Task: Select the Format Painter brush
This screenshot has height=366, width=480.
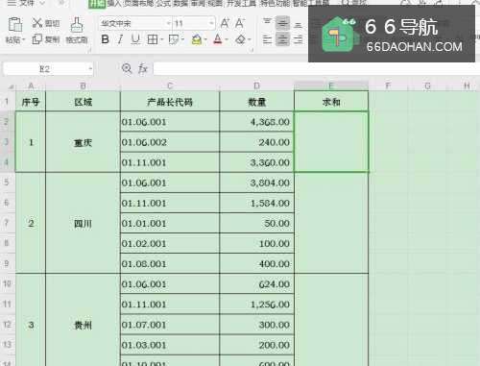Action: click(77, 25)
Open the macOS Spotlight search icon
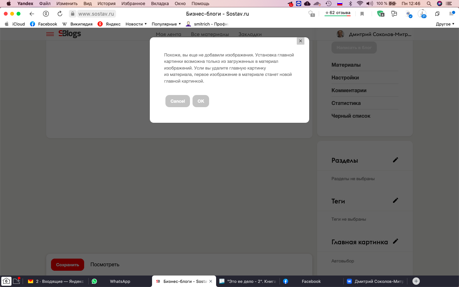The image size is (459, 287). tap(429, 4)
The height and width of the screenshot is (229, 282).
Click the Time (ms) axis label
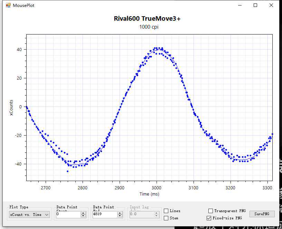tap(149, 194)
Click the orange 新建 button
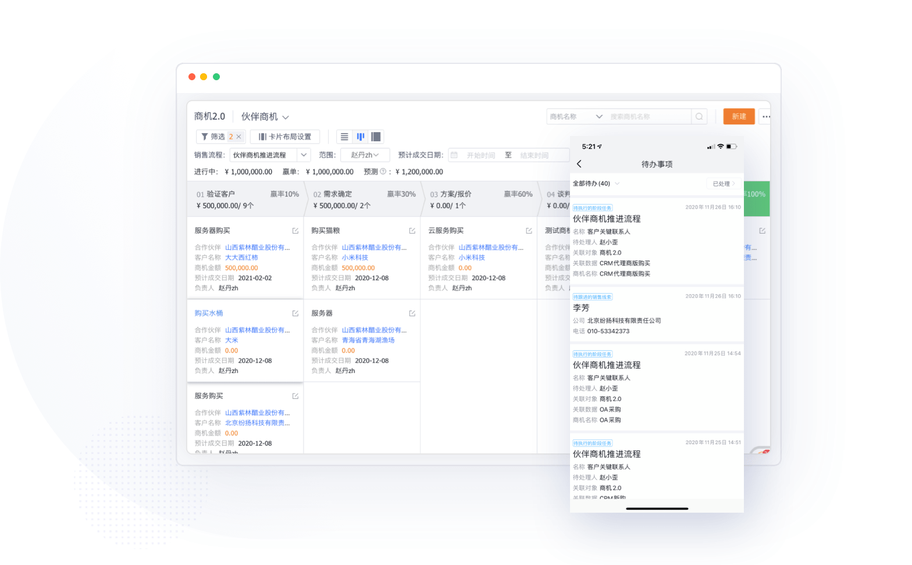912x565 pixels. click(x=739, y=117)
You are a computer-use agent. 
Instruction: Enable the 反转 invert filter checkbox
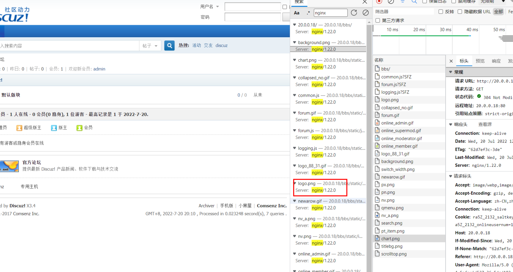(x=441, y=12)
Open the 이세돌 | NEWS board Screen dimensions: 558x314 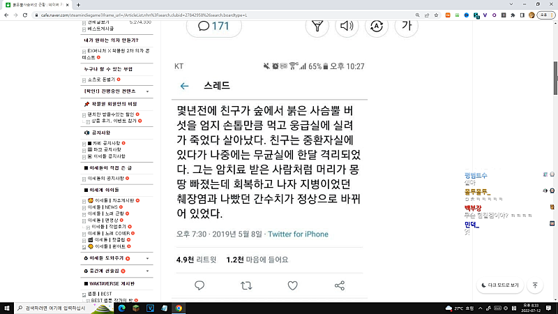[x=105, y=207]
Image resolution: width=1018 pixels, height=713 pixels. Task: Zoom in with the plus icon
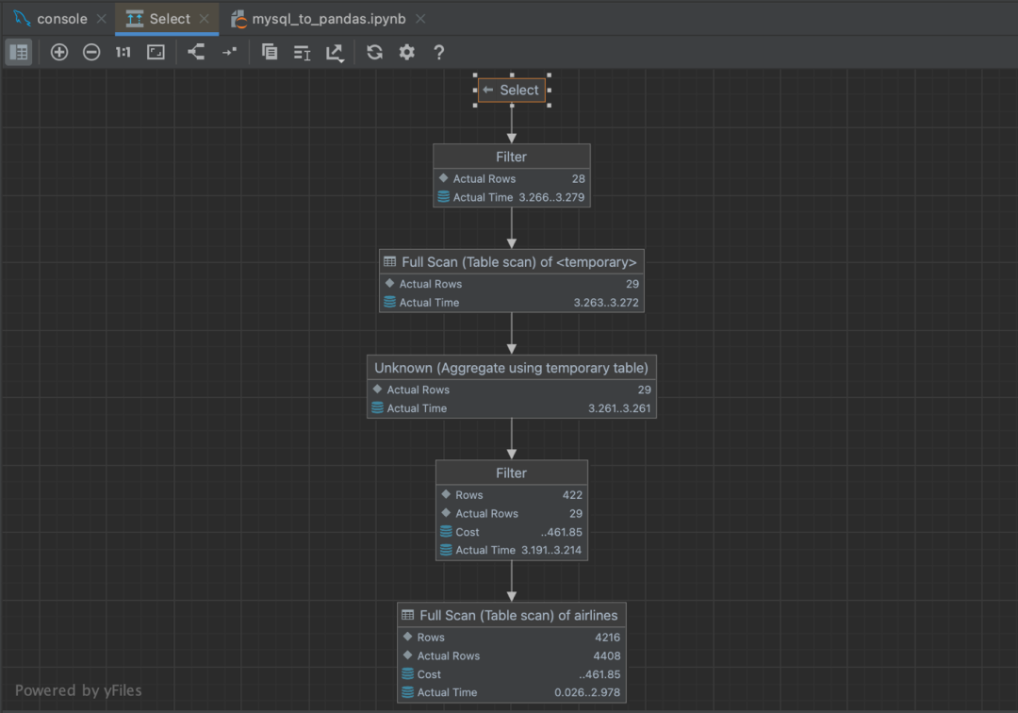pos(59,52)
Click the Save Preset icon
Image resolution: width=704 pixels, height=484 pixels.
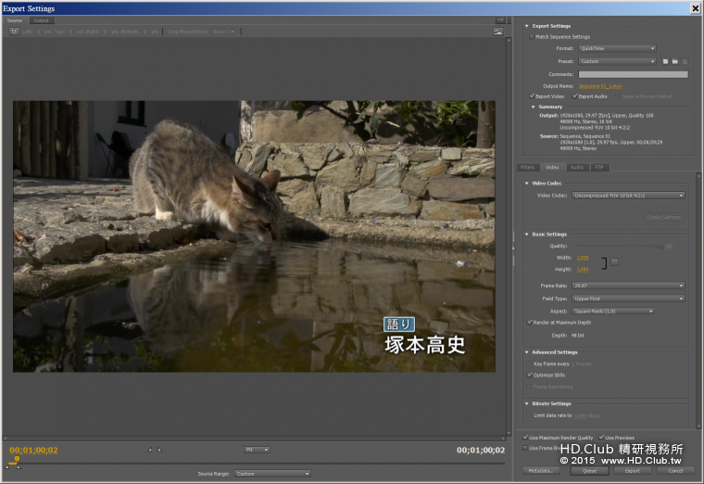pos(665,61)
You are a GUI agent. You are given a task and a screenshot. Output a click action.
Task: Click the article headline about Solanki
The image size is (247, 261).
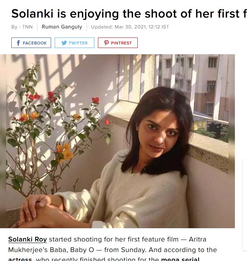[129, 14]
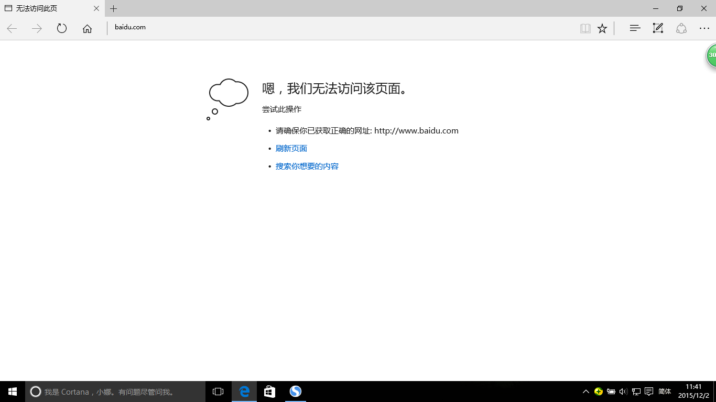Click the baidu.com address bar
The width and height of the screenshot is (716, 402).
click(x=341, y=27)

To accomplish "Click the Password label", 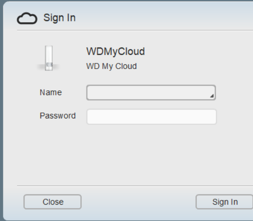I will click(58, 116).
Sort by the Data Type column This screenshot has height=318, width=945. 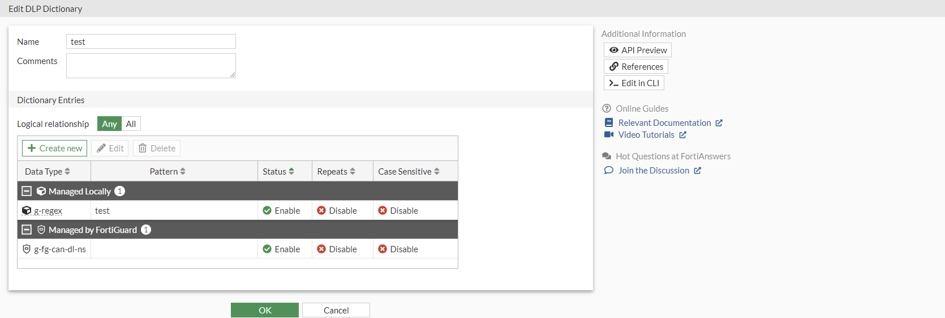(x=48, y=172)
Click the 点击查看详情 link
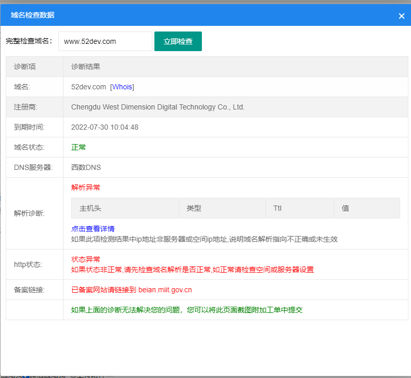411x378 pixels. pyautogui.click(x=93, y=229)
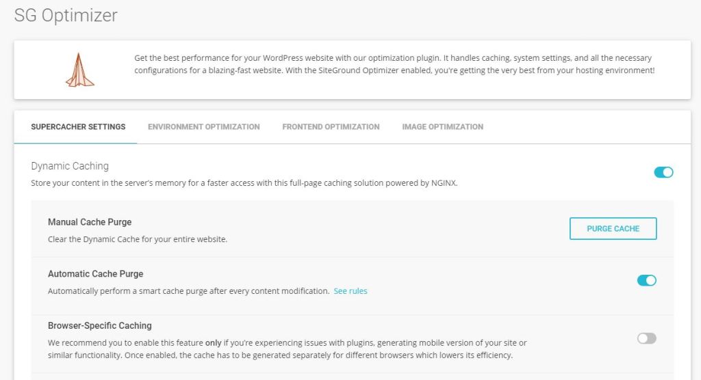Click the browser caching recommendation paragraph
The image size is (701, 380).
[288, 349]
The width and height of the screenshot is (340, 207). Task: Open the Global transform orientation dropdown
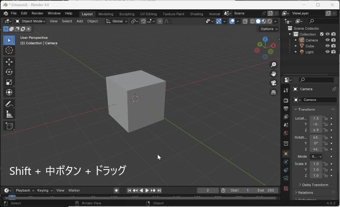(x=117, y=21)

...

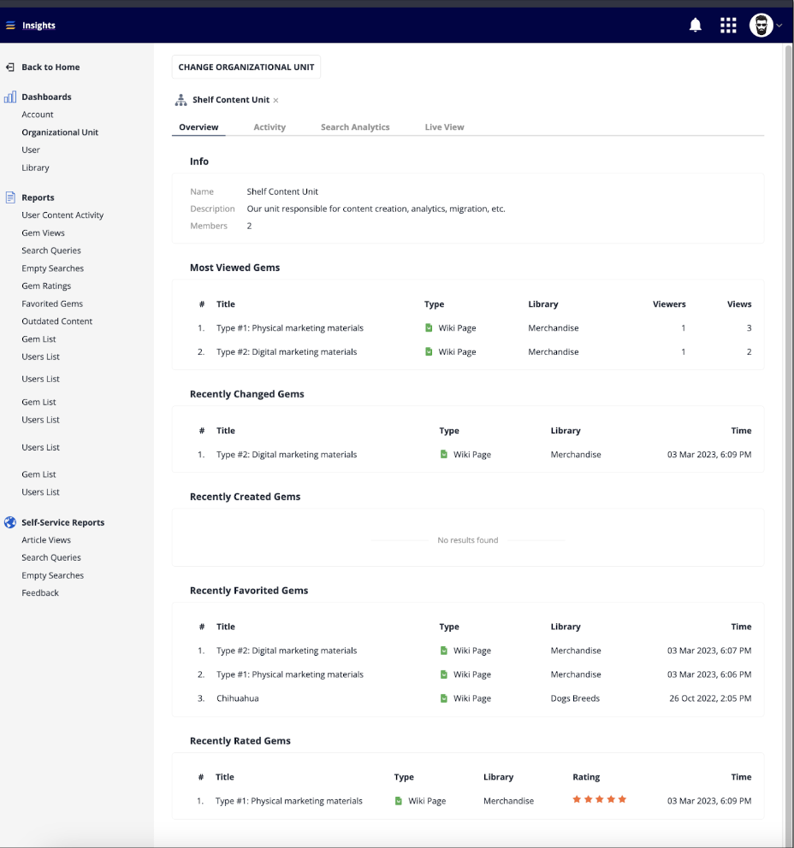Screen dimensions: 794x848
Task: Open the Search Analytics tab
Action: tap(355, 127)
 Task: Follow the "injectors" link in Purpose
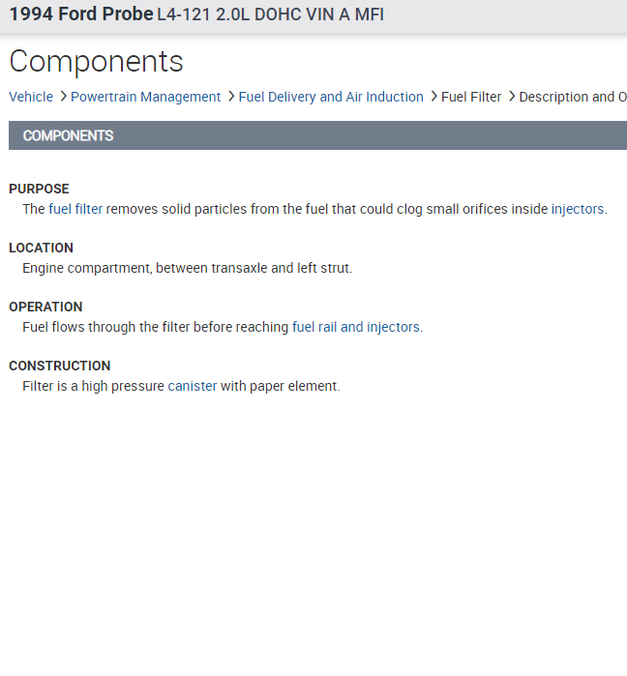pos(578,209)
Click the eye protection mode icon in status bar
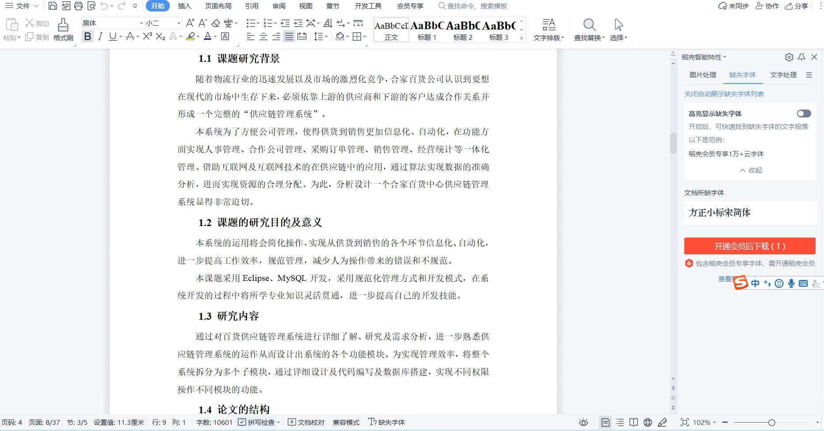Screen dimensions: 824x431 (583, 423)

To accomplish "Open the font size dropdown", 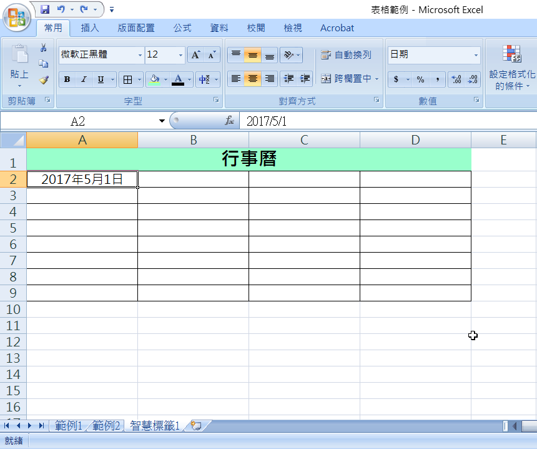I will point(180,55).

- [Prompt]: Reproduce the lines above starting at the one with "Image resolution: width=704" and ending at the one with "Task: Click the", both included, exactly and with no pictures.

- [Result of this task]:
Image resolution: width=704 pixels, height=484 pixels.
pos(665,61)
You are a GUI agent. You are given a task and a screenshot. Output a click action.
Task: Click the article headline about Solanki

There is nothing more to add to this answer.